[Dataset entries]

>>>>

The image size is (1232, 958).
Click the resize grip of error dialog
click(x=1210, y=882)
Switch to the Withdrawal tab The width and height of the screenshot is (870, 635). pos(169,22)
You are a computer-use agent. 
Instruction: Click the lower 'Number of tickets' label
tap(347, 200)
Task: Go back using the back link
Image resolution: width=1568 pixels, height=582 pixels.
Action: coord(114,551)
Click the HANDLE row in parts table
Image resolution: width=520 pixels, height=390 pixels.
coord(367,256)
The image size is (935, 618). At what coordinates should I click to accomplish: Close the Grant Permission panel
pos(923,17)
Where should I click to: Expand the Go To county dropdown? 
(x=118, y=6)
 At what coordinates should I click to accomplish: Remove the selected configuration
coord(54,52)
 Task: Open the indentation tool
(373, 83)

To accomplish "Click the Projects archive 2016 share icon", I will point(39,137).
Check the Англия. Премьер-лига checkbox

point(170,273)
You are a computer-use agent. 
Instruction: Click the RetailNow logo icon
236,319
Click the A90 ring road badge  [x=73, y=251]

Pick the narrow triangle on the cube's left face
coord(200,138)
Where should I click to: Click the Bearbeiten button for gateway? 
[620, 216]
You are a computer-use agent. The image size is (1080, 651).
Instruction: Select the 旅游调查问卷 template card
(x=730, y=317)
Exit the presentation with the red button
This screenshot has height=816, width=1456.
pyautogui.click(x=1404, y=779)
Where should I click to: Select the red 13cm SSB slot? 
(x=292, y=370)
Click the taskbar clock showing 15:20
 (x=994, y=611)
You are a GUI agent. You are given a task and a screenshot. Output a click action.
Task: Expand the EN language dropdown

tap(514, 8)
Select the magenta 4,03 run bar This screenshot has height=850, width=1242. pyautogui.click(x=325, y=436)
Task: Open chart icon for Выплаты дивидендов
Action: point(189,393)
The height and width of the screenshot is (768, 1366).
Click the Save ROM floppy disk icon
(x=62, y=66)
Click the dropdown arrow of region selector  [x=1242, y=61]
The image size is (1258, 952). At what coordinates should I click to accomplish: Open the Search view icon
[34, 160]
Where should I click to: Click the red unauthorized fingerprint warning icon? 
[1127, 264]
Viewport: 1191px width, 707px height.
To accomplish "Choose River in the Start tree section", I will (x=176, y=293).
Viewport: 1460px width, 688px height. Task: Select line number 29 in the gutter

<<<<

**WHAT IS REQUIRED**
Please give an exact copy of the lines above, beginning with the line containing "The image size is (1258, 952)." and running through the line containing "Viewport: 1191px width, 707px height.", and of no other lines.

**YOUR RESPONSE**
The image size is (1258, 952). At what coordinates should I click to accomplish: Open the Search view icon
[34, 160]
Where should I click to: Click the red unauthorized fingerprint warning icon? 
[1127, 264]
Viewport: 1191px width, 707px height.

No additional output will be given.